Arpit presents his work at the Indo-german Workshop on Hardware-aware Scientific Computing (IGHASC)

Arpit Babbar will present some oh his PhD work at the Indo-german Workshop on Hardware-aware Scientific Computing (IGHASC) in Heidelberg.

Arpit’s talk

Admissibility preserving Lax-Wendroff Flux Reconstruction schemes for compressible flows

Lax-Wendroff Flux Reconstruction (LWFR) is a single-stage, high order, quadrature free method for solving hyperbolic conservation laws. The single step nature of the method enables evolution to the next time level with only one interface communication, making the method arithmetically intense and MPI efficient. Since solutions to hyperbolic conservation laws often contain shocks, in this work, we develop a subcell based limiter by blending LWFR with a lower order scheme, either first order finite volume or MUSCL-Hancock scheme.
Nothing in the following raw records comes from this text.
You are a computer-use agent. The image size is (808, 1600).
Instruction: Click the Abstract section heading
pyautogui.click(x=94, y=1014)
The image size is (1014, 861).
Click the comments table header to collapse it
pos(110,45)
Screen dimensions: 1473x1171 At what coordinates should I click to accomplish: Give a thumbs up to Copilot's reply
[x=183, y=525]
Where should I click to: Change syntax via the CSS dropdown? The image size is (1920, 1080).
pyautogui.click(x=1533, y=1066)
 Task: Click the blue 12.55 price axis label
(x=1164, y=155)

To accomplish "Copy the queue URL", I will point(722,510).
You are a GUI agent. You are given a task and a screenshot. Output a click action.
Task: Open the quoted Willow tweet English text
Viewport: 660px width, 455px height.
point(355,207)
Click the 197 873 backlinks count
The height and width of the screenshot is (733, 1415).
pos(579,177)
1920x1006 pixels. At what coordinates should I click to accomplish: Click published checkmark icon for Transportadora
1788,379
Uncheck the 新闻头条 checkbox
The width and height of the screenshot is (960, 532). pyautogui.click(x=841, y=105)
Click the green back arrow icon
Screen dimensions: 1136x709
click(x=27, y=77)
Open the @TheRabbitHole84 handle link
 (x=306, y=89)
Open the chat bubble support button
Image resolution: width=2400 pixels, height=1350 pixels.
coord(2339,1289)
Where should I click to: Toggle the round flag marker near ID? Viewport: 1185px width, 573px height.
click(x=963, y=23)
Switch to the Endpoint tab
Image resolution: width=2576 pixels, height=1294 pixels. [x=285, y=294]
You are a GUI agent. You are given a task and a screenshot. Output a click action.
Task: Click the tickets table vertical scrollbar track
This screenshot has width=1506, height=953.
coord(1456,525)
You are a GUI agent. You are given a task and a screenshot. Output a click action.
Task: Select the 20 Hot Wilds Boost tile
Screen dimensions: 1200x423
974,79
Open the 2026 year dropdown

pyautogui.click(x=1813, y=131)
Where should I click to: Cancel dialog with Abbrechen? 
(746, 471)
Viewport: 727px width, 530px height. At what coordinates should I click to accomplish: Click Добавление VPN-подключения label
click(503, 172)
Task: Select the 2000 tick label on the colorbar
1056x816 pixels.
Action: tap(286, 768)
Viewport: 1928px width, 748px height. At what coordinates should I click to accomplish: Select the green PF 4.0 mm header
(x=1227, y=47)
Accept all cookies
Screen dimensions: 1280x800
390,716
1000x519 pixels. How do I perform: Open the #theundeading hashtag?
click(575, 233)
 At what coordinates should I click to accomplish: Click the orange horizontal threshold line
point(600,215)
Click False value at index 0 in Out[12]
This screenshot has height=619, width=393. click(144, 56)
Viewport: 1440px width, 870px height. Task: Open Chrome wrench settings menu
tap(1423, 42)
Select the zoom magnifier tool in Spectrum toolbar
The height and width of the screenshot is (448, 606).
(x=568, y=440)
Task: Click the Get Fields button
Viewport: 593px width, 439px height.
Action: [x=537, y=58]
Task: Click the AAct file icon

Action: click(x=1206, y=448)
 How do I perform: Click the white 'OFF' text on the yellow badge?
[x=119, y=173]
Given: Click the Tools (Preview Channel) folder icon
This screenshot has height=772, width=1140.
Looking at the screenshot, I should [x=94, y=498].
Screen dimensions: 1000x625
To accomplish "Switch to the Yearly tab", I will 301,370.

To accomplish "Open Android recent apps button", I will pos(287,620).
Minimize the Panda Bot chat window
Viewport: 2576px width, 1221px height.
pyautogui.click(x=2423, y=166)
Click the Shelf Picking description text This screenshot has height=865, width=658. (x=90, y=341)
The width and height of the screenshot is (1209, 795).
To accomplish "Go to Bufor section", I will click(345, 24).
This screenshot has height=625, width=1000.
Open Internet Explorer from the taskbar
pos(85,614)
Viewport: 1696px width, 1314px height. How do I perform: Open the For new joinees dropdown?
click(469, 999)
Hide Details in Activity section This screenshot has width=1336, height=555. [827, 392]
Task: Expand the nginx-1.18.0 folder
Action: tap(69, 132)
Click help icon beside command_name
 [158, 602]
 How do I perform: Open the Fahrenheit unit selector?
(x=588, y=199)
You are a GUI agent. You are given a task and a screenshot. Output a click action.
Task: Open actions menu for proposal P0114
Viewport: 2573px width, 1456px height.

While the blending with a lower order scheme helps to control oscillations, it may not guarantee admissibility of discrete solution, e.g., positivity property of quantities like density and pressure. By exploiting the subcell structure and admissibility of lower order schemes, we devise a strategy to ensure that the blended scheme is admissibility preserving for the mean values and then use a scaling limiter to obtain admissibility of the polynomial solution. For MUSCL-Hancock scheme on non-cell-centered subcells, we develop a slope limiter, time step restrictions and suitable blending of higher order fluxes, that ensures admissibility of lower order updates and hence that of the cell averages. By using the MUSCL-Hancock scheme on subcells and Gauss-Legendre points in flux reconstruction, we improve small-scale resolution compared to the subcell-based RKDG blending scheme with first order finite volume method and Gauss-Legendre-Lobatto points. We demonstrate the performance of our scheme on compressible Euler’s equations, showcasing its ability to handle shocks and preserve small-scale structures.